### Recorded information
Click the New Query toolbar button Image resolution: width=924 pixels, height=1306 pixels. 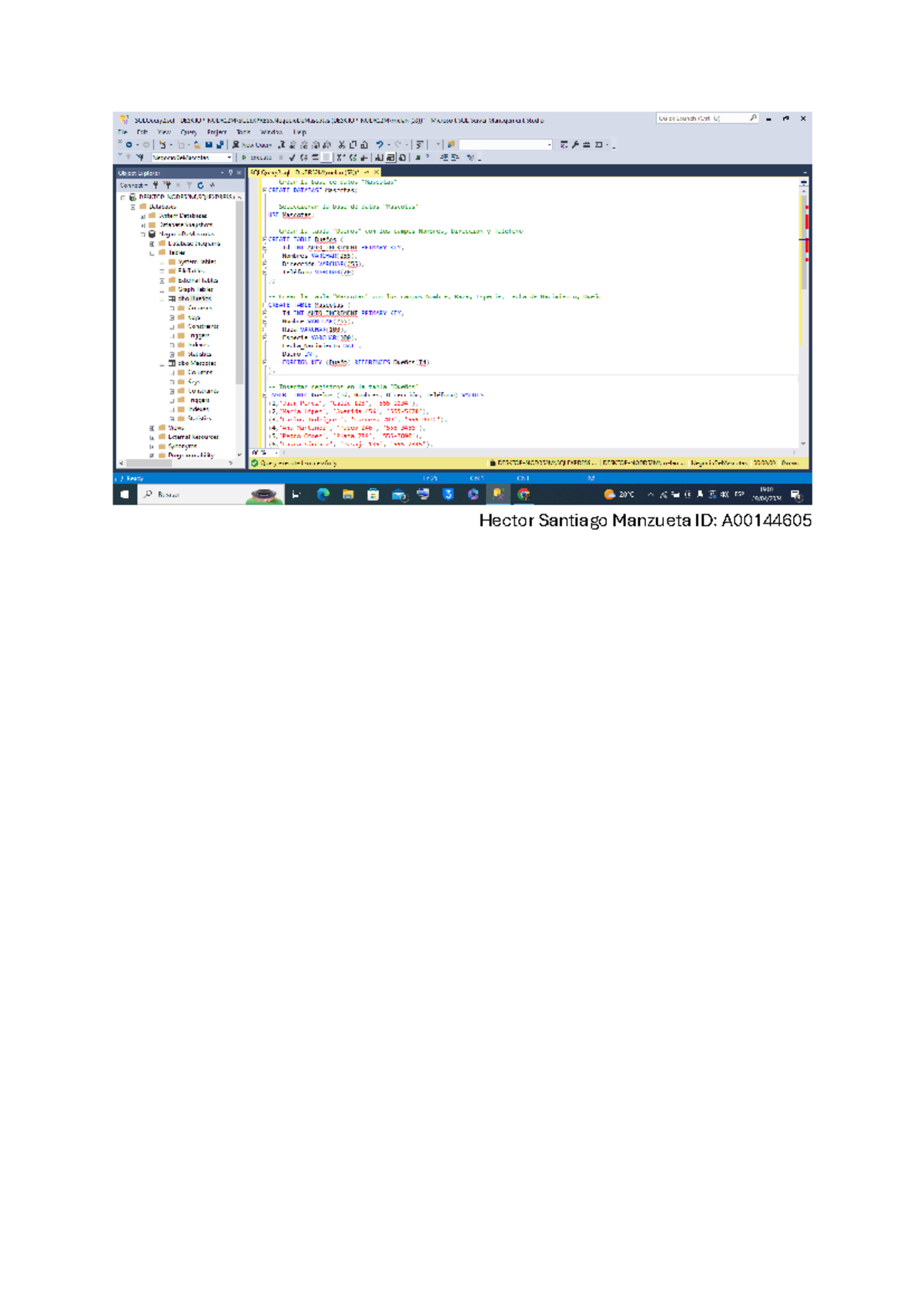(x=253, y=145)
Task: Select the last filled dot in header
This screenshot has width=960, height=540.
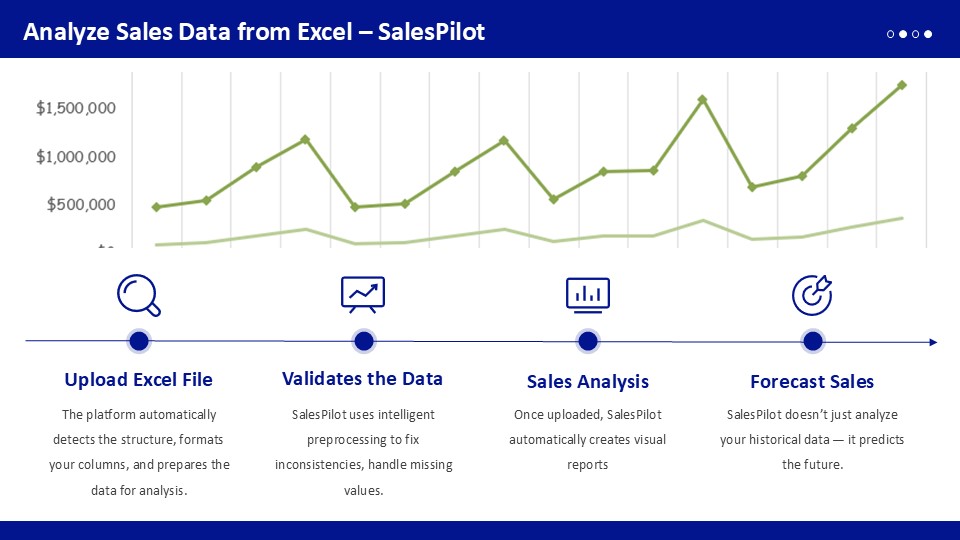Action: (928, 34)
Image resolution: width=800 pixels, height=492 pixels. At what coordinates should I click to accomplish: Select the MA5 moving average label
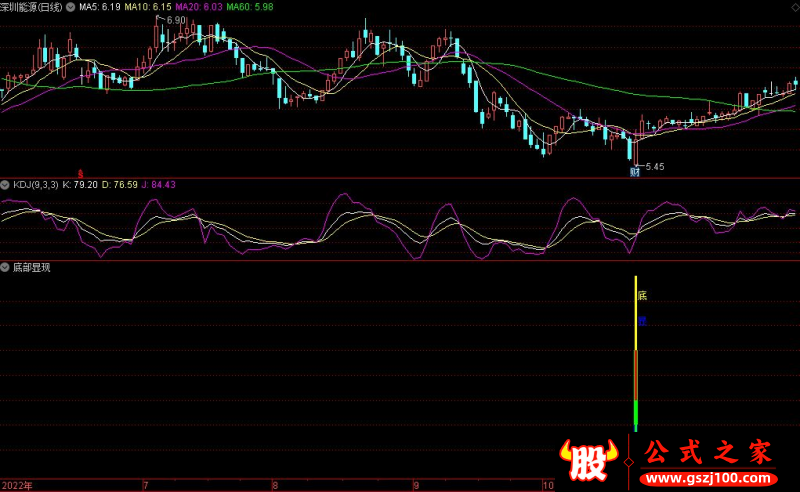100,7
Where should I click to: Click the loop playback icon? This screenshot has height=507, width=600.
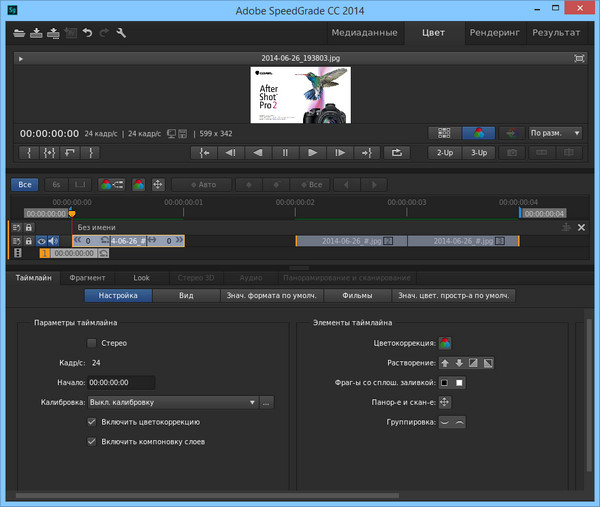(x=396, y=153)
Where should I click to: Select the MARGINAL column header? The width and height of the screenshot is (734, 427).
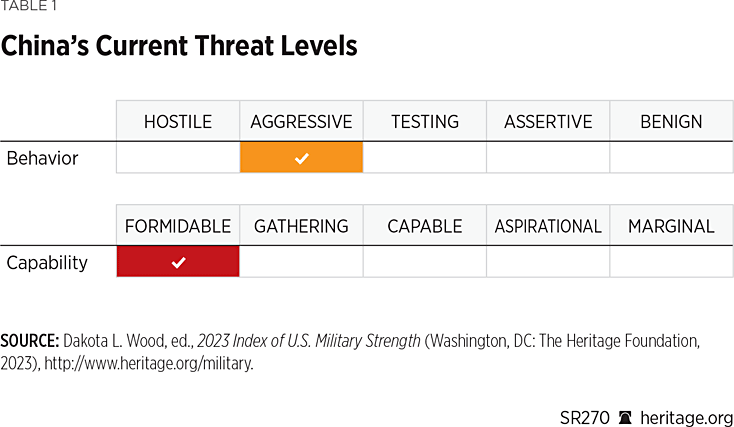pyautogui.click(x=671, y=226)
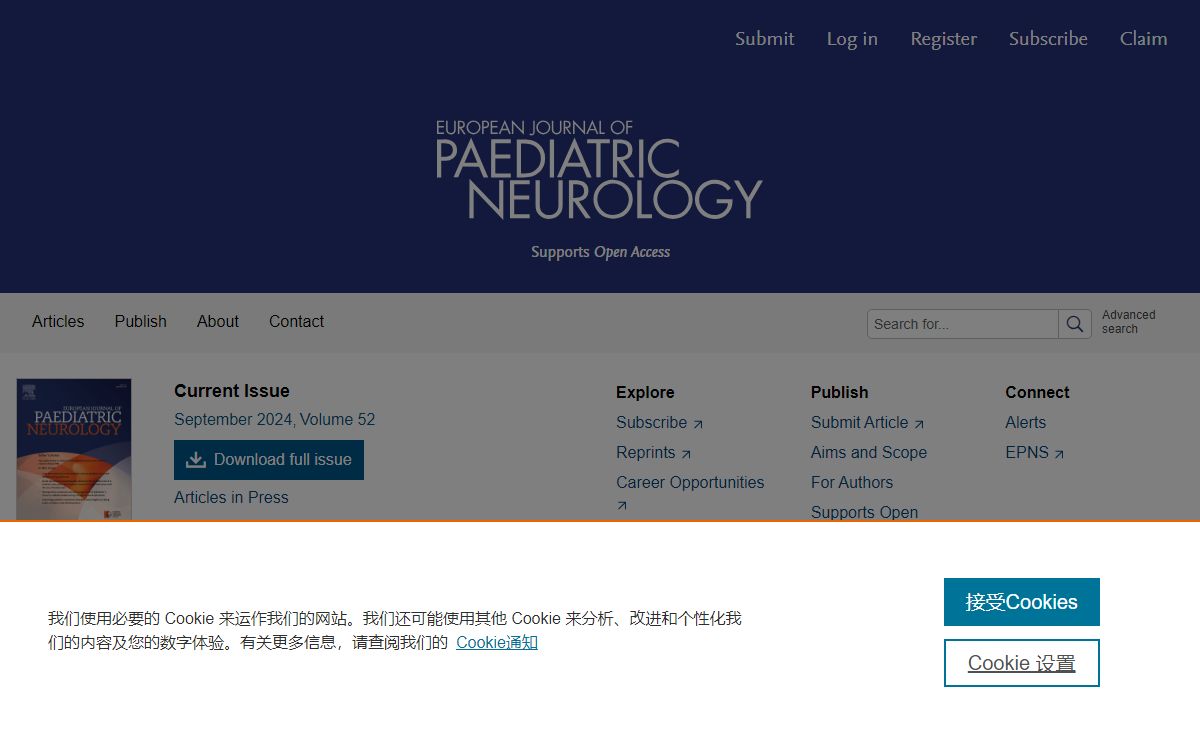Open the current issue cover thumbnail

pos(74,448)
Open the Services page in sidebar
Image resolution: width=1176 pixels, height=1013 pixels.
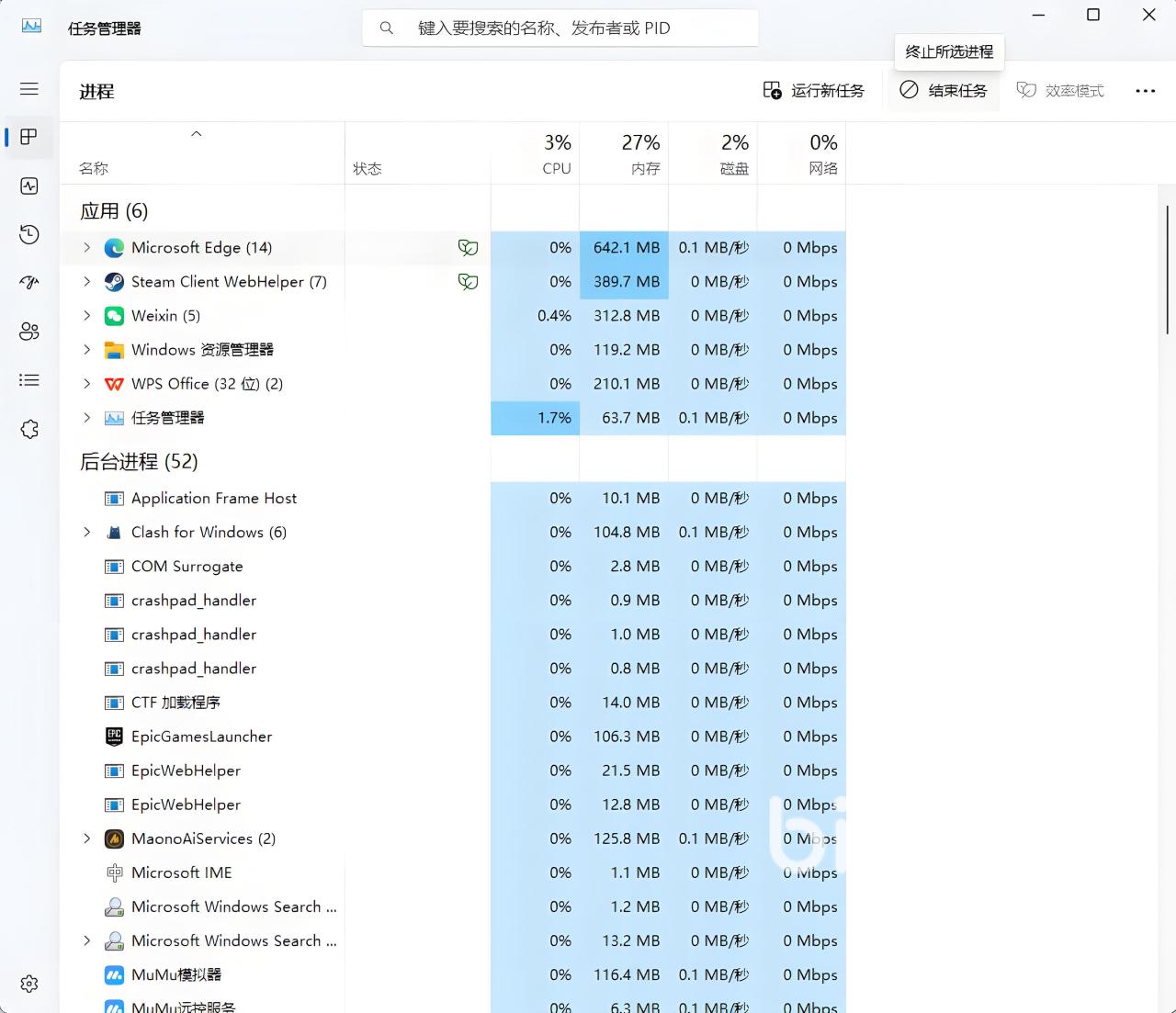[x=29, y=429]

### Exercise
Please return, without any change, the lines from the line containing "Task: Select the last filled dot in header" through the last line of the entries, dropping the pictures.

### Problem solution
Task: Select the last filled dot in header
This screenshot has width=960, height=540.
Action: (928, 34)
Image resolution: width=800 pixels, height=492 pixels. At what coordinates should I click to accomplish: Select the MA5 moving average label
100,7
Where should I click to: Click the loop playback icon? This screenshot has height=507, width=600.
(x=396, y=153)
Where should I click to: Select the MARGINAL column header? The width and height of the screenshot is (734, 427).
pyautogui.click(x=671, y=226)
Open the current issue cover thumbnail

pos(74,448)
Open the Services page in sidebar
Image resolution: width=1176 pixels, height=1013 pixels.
[x=29, y=429]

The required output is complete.